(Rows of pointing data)
— start —

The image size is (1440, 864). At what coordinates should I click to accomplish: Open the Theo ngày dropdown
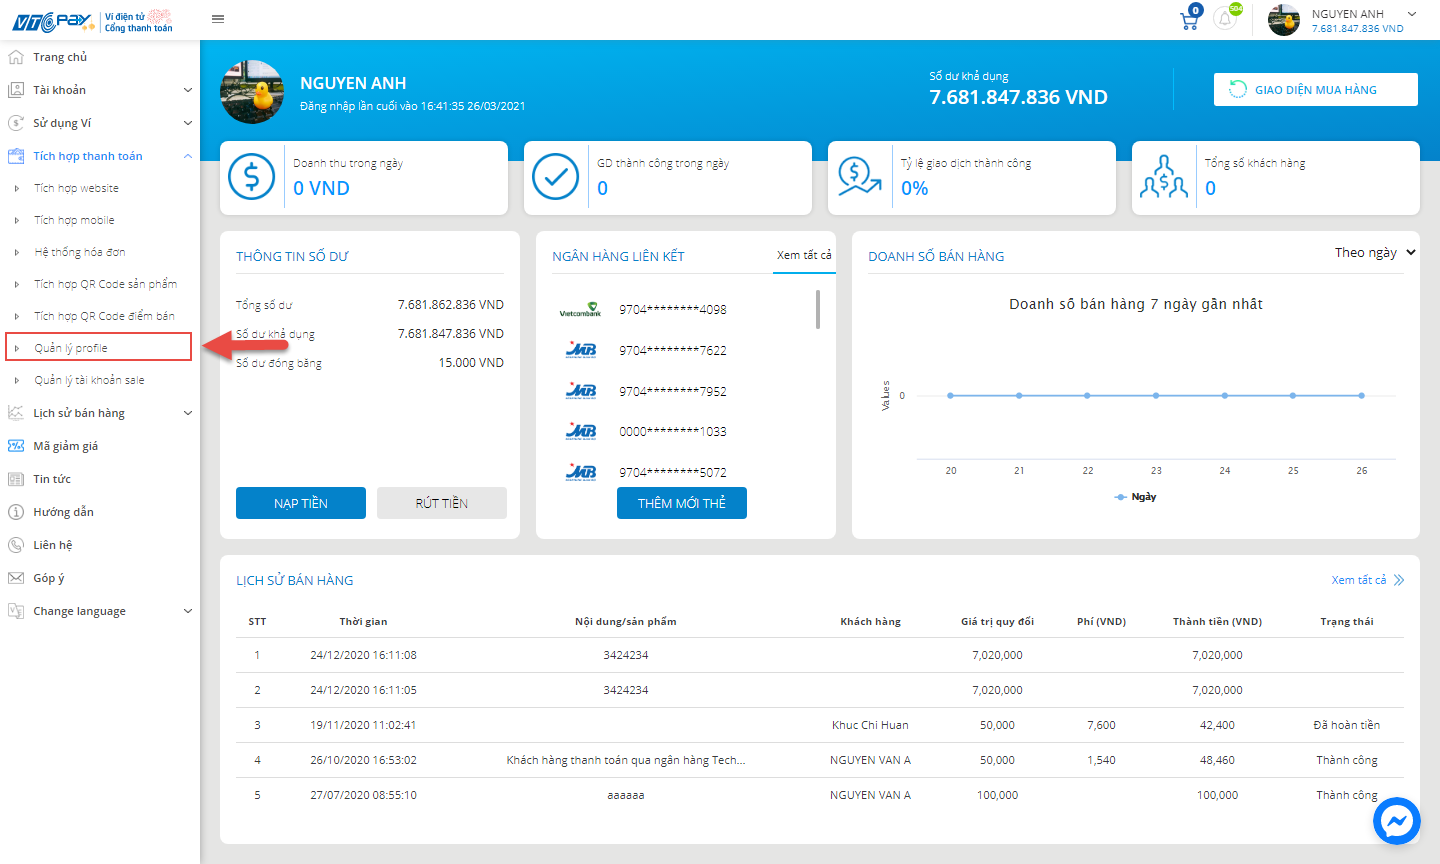coord(1374,253)
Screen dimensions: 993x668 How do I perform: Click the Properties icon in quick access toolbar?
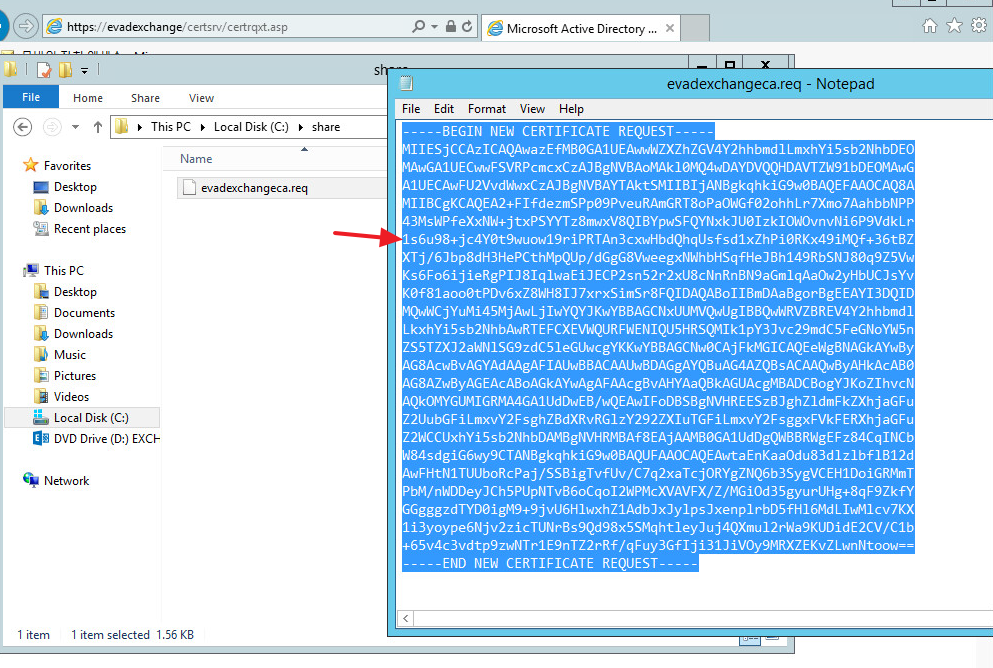[x=44, y=70]
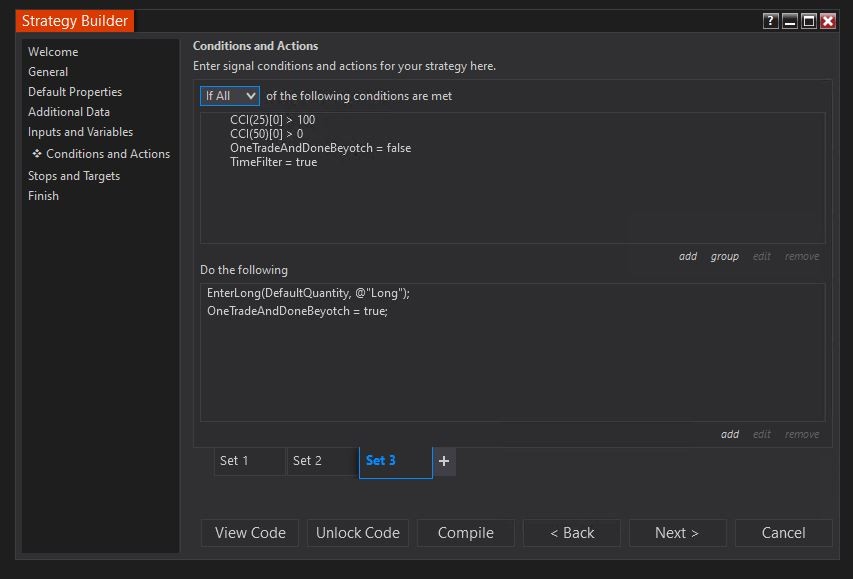Select the Set 3 tab
Image resolution: width=853 pixels, height=579 pixels.
[395, 462]
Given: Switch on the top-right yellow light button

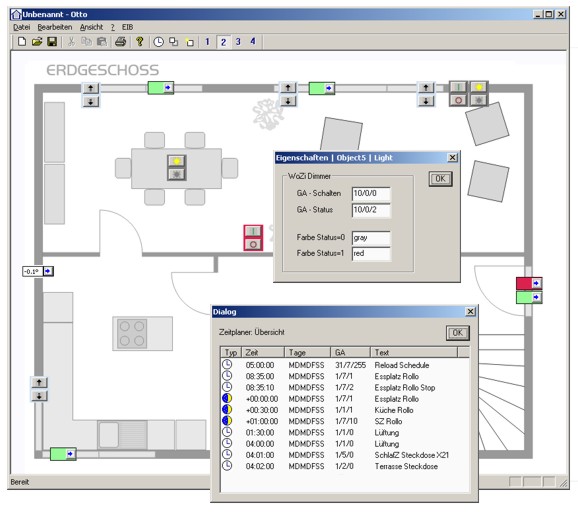Looking at the screenshot, I should [479, 87].
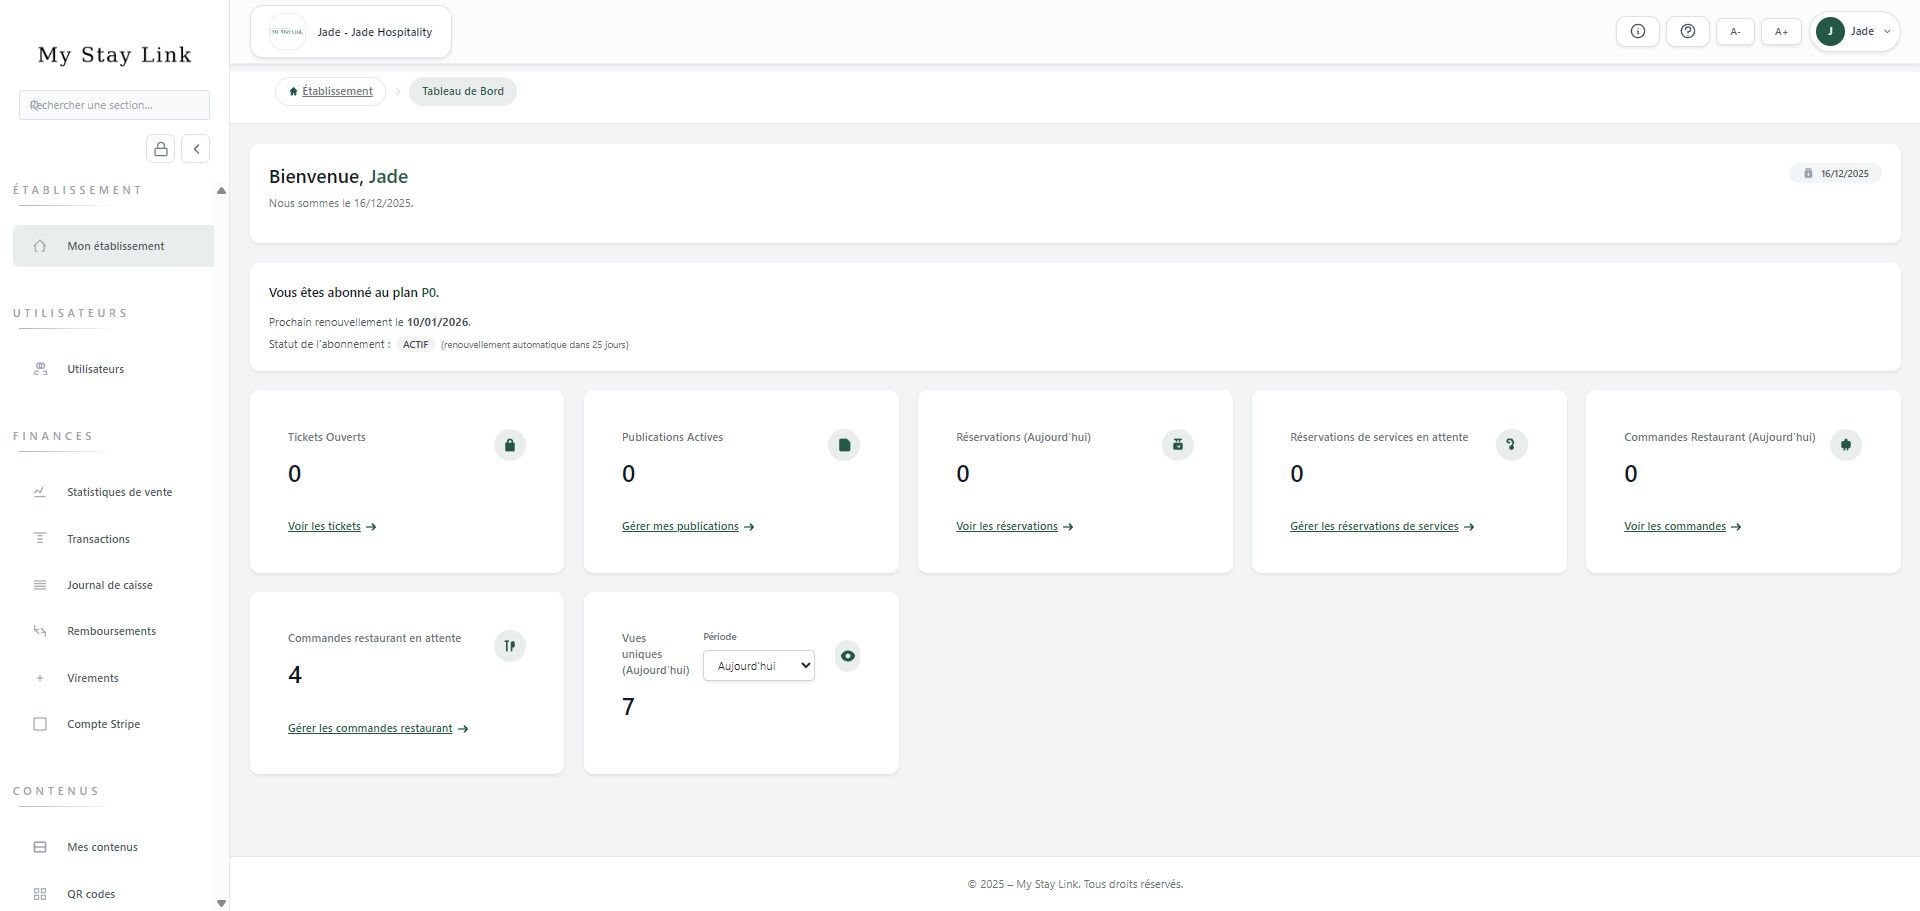Open Gérer les commandes restaurant link

(370, 729)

— end —

| Written request |
Rewrite all of the items above with "dropdown" swapped for "menu" and everything else kept the same, leaving out the pictures.

| Output of the task |
The image size is (1440, 864). At what coordinates should I click to accomplish: Open the Theo ngày menu
coord(1374,253)
Screen dimensions: 993x668 How do I perform: Click the Properties icon in quick access toolbar?
[x=44, y=70]
Select the Set 3 tab
Image resolution: width=853 pixels, height=579 pixels.
[395, 462]
Given: Switch on the top-right yellow light button

Looking at the screenshot, I should [479, 87].
Open Gérer les commandes restaurant link

(370, 729)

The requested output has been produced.